Qualité de l’air dans les parcs de stationnement couverts :
quels risques pour la santé des travailleurs exposés ?

M. Redaelli Le Concours médical, 2011, vol.133, n°4, pp. 310-311
En 2007, une première expertise de l’Afsset (Agence française de sécurité sanitaire de l’environnement et du travail) concluait que "les risques sanitaires ne peuvent être considérés comme négligeables pour les usagers et surtout pour les professionnels des parcs de stationnement couverts", en lien avec les concentrations de polluants chimiques mesurées dans l’air.
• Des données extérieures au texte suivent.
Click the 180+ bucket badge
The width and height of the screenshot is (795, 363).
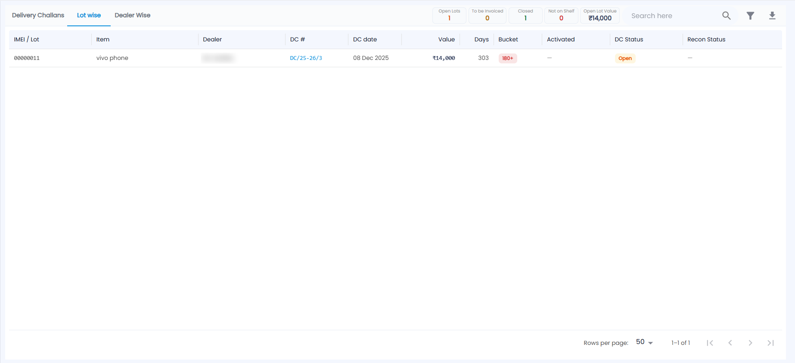pyautogui.click(x=508, y=58)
Les concentrations de NO2 mesurées dans 17 parcs souterrains sont 1,5 à 2,3 supérieures à celles mesurées à l’extérieur, en bordure d’un axe routier, 7 à 15 fois supérieures pour le benzène et plus de 6 à 8 fois supérieures pour le CO. Dans les locaux où travaille le personnel d’exploitation, la concentration est inférieure mais reste supérieure à celle mesurée à l’extérieur en bordure d’un axe routier.
Parmi les polluants documentés, les neuf qui apparaissent comme les plus préoccupants sont CO, NO2, benzène, formaldéhyde, acétaldéhyde, benzo(a)pyrène, xylènes, naphtalène et particules (PM10).
Les risques liés aux expositions aiguës sont dus en particulier au CO (effets critiques liés à l’hypoxie) et au NO2 (effet critique : augmentation de la réactivité bronchique chez les asthmatiques).
Les risques liés aux expositions chroniques sont dus principalement au benzène et au NO2 et dans une moindre mesure aux PM10 et au formaldéhyde.
Des activités annexes liées à l’automobile (lavage, location de véhicules) étant autorisées dans les parcs, du personnel est exposé au quotidien et de manière continue sur la journée.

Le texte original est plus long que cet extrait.